### [PROBLEM TO SOLVE]
Scan the entries below. Report each line where the string "indicator" occurs.

[Dataset entries]
• • • •

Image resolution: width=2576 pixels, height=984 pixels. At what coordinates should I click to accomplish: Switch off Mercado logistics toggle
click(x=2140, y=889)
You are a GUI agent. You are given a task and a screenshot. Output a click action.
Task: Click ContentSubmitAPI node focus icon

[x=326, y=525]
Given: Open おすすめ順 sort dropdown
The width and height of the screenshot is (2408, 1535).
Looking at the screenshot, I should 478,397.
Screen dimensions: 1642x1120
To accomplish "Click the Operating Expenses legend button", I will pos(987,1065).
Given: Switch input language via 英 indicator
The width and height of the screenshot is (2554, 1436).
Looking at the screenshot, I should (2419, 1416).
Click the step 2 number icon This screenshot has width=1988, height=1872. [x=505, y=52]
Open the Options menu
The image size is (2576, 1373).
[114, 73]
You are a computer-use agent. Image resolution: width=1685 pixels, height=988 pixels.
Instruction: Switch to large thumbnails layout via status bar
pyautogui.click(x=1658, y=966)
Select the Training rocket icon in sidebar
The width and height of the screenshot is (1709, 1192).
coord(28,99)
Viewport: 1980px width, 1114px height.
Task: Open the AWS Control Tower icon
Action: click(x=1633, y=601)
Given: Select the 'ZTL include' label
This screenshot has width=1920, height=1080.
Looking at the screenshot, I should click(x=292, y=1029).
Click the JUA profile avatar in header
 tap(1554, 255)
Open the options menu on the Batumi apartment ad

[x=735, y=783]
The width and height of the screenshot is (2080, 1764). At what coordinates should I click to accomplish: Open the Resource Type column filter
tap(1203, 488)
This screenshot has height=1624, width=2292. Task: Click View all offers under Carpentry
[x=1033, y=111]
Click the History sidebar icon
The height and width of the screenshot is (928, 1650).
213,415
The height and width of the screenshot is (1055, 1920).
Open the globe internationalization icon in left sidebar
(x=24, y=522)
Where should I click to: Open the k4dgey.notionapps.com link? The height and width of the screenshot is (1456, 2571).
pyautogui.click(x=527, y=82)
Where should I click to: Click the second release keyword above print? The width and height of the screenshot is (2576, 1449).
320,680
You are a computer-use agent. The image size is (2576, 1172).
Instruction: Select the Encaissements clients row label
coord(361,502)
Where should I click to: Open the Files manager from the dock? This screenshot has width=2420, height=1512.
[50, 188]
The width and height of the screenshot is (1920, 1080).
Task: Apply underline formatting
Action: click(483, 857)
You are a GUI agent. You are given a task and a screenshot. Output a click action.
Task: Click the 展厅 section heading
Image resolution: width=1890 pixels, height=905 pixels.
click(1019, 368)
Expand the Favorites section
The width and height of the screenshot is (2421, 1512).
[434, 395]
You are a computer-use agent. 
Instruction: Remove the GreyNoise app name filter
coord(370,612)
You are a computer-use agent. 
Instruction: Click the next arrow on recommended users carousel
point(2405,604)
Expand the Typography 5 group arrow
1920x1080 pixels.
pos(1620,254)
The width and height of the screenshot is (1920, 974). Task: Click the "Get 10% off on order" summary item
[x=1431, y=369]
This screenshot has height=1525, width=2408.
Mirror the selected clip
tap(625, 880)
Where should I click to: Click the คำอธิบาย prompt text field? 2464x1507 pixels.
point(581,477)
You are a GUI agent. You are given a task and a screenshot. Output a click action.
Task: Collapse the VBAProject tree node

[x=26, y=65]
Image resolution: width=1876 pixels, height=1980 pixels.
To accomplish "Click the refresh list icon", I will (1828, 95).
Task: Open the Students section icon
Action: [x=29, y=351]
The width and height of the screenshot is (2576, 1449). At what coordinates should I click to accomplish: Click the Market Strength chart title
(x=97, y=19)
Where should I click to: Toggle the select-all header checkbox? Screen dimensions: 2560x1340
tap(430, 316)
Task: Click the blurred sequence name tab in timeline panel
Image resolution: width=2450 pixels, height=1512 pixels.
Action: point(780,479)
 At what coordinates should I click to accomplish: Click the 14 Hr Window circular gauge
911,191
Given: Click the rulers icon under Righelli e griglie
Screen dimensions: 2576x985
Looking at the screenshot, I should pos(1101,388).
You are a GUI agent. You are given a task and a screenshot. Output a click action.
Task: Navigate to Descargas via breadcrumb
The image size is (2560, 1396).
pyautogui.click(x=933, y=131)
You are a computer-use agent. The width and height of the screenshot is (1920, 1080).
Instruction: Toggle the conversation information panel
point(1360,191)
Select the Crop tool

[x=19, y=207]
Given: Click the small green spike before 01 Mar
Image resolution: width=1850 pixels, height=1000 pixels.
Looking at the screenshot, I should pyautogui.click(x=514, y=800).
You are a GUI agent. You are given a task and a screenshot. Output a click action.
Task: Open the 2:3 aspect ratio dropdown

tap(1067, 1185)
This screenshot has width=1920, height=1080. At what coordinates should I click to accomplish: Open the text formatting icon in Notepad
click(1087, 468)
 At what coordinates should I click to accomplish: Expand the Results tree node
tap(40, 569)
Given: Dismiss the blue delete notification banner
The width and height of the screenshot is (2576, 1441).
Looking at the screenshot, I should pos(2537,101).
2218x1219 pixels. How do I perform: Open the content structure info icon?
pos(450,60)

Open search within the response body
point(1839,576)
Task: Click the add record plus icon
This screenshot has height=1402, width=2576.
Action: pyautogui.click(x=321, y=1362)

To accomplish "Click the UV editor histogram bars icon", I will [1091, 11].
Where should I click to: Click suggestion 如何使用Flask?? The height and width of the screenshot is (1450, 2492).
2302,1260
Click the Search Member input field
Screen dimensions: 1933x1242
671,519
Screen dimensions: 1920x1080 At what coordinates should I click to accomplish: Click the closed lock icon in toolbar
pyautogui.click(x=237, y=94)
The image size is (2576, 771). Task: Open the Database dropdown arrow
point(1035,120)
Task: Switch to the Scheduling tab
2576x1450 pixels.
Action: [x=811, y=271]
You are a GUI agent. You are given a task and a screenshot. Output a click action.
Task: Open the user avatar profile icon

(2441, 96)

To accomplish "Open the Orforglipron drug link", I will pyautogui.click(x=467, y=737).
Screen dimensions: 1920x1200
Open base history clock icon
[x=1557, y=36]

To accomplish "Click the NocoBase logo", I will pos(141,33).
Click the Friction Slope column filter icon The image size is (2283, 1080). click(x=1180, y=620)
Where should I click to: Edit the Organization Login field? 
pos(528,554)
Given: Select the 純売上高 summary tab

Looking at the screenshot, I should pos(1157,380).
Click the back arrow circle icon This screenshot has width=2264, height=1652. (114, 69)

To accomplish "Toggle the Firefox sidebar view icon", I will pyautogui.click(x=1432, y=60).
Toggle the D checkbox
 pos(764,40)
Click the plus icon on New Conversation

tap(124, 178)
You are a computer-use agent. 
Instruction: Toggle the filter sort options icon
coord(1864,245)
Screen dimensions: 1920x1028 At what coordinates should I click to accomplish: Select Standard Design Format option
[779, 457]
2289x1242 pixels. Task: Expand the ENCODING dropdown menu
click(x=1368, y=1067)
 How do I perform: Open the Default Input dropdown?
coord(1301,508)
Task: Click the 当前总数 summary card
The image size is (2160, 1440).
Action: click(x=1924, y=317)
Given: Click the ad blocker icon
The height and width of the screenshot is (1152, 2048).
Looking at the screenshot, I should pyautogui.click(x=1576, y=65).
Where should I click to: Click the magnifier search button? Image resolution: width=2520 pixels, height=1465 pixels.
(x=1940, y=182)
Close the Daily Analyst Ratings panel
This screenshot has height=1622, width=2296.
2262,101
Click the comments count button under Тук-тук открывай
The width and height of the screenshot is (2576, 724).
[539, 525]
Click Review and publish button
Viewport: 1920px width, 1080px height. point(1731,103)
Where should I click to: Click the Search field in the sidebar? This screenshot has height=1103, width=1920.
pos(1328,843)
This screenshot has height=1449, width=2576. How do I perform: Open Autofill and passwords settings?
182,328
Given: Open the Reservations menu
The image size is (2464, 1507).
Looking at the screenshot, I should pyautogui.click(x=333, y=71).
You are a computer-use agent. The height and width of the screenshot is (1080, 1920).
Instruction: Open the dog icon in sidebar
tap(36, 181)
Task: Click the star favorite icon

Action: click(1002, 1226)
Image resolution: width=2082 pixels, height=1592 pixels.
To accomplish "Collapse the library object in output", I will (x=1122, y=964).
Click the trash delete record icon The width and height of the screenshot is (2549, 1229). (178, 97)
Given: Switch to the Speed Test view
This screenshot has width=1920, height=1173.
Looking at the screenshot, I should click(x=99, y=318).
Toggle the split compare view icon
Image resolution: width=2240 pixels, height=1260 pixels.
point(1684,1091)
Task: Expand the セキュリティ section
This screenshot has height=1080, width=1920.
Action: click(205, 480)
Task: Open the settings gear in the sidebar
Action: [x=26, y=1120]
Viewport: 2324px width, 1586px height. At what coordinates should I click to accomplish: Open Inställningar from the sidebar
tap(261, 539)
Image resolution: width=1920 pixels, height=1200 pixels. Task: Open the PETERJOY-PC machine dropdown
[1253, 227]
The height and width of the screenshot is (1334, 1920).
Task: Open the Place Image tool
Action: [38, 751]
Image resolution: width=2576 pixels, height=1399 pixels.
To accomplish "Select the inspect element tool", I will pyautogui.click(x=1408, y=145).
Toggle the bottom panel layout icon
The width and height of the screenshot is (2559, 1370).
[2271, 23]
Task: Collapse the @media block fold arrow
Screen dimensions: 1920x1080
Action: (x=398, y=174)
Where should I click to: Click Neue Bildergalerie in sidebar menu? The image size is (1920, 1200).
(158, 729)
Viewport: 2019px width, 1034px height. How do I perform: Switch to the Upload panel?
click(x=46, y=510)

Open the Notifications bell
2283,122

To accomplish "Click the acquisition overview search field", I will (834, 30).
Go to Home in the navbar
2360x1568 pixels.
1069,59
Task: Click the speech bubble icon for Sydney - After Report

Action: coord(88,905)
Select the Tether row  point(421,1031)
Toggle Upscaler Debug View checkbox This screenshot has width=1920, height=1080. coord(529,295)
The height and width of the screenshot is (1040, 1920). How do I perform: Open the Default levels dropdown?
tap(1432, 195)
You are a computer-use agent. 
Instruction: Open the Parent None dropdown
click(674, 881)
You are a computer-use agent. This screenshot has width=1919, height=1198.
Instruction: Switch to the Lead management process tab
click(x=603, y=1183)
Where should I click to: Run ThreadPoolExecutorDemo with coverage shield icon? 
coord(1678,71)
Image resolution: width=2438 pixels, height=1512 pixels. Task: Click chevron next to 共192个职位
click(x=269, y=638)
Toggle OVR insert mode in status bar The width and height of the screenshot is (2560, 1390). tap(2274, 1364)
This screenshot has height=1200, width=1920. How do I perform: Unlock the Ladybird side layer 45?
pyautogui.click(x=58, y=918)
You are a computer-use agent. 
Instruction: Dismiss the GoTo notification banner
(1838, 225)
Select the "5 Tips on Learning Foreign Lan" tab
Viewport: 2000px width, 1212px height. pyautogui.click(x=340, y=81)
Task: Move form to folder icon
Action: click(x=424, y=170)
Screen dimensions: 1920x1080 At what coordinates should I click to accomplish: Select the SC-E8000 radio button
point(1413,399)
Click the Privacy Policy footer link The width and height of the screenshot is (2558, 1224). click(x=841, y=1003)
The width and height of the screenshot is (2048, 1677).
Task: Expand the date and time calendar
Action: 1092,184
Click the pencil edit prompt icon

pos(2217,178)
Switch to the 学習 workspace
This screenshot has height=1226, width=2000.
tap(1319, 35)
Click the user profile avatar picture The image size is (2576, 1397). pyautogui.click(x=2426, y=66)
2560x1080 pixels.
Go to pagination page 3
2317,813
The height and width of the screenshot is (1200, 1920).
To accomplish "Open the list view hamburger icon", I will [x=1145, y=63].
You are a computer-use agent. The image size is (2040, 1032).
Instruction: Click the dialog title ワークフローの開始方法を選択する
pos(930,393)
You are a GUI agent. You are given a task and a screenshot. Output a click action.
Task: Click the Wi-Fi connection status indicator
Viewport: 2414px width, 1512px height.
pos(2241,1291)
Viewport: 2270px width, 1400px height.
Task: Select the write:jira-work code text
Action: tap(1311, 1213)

• • • •

### [EXERCISE OUTPUT]
Given: Switch input language via 英 indicator
Task: Click the Wi-Fi connection status indicator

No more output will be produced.